[Selected passage]
---

Thursday, August 6, 2009

More trials coming my way

Over all I would say I have handled the loss of the baby pretty good. I of course have been grieving and have my moments where I melt. I have surprised myself though with the grace I have been able to handle it with. Not everyone has supported me or Donnie the way I would have liked but we are getting through this. And through this I have found some amazing people that care about me. Loosing this baby is one of the hardest things I have had to go through. And I don't know how to grieve for a child that most of the world doesn't acknowledge or give worth to. To help me with that end I have decided to see a counselor.
Since I lost the baby my body has not felt like my own. I attributed all the pain and weird feelings to stress. However, Monday night I learned it is not stress there is something wrong with my body. I went upstairs to lay down when I was having some pain under my right ribs. However by midnight I was in horrible pain. I called my mom to talk to her about it. She said let her know and she would come stay with Maddie if I wanted to go to the E.R. She told me to ask Donnie to run to the store and get me some Tums and let her know if we needed her. Donnie left for Safeway, which is not even a mile from our house. In the time her was gone I ended up in the fetal position, bawling, and begging for relief. the pain lightened up and when Donnie got back I felt all most normal I did however pop the max dose of tums...I was not going to go through that again. I told myself I would call the doctor in the morning and make an appointment sometime this week.

---

[Records]

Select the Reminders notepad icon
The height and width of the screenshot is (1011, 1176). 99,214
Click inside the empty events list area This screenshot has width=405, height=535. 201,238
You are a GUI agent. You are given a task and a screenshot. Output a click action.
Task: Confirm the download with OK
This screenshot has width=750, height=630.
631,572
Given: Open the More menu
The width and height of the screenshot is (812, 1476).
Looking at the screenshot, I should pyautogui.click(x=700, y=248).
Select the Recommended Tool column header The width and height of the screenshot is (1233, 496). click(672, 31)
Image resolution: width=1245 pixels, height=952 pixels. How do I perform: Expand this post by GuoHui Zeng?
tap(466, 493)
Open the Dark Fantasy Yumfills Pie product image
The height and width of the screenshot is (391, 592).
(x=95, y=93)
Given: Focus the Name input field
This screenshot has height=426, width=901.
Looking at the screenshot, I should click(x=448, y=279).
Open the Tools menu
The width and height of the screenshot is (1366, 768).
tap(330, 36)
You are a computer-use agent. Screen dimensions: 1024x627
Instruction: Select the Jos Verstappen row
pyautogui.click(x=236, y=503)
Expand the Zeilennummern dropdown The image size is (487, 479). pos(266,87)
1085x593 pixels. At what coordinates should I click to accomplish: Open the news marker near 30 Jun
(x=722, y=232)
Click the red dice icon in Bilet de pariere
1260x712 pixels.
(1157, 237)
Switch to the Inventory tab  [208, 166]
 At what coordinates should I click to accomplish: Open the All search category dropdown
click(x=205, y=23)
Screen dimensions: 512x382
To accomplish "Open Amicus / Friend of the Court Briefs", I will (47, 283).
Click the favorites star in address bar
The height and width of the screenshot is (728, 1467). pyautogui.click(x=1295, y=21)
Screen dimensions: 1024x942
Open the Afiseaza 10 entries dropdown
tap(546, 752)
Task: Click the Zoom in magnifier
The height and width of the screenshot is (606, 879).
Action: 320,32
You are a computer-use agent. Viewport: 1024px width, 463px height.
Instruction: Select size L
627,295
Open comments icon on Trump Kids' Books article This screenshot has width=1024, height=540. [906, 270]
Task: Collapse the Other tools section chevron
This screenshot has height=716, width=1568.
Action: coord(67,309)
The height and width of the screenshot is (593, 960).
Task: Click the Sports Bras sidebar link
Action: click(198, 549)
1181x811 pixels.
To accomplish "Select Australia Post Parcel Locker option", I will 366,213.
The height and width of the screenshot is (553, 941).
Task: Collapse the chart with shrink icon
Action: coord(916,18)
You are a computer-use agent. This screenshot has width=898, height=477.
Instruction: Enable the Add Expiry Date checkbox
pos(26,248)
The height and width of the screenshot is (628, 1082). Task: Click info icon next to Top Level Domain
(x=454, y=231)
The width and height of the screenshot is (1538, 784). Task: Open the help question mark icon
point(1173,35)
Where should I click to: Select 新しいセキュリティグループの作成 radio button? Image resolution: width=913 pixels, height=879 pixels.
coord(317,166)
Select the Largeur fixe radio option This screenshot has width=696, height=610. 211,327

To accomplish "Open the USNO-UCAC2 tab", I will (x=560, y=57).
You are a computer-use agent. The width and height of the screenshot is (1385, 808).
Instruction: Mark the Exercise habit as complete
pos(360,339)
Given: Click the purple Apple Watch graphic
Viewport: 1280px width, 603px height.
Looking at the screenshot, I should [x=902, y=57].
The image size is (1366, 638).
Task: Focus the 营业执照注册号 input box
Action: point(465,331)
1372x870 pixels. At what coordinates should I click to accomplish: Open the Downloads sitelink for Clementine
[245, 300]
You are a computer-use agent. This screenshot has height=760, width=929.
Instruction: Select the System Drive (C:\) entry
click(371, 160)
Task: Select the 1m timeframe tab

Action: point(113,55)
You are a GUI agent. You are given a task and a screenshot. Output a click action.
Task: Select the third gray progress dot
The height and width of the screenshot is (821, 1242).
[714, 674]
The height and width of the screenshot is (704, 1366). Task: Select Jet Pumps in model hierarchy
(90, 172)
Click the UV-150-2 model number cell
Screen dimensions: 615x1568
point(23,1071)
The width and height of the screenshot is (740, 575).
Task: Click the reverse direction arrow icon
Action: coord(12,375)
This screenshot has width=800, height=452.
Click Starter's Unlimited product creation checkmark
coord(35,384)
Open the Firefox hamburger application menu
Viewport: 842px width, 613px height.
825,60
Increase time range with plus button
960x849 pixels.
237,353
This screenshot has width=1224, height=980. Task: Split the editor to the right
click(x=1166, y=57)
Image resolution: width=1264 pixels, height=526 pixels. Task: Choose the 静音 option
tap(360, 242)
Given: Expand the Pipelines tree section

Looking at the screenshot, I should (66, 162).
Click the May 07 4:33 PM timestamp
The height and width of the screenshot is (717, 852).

---

[Exercise objective] Quote the blog post from "Thursday, August 6, 2009" to "see a counselor.". The records have no connection to the blog post.

[Result]
Thursday, August 6, 2009

More trials coming my way

Over all I would say I have handled the loss of the baby pretty good. I of course have been grieving and have my moments where I melt. I have surprised myself though with the grace I have been able to handle it with. Not everyone has supported me or Donnie the way I would have liked but we are getting through this. And through this I have found some amazing people that care about me. Loosing this baby is one of the hardest things I have had to go through. And I don't know how to grieve for a child that most of the world doesn't acknowledge or give worth to. To help me with that end I have decided to see a counselor.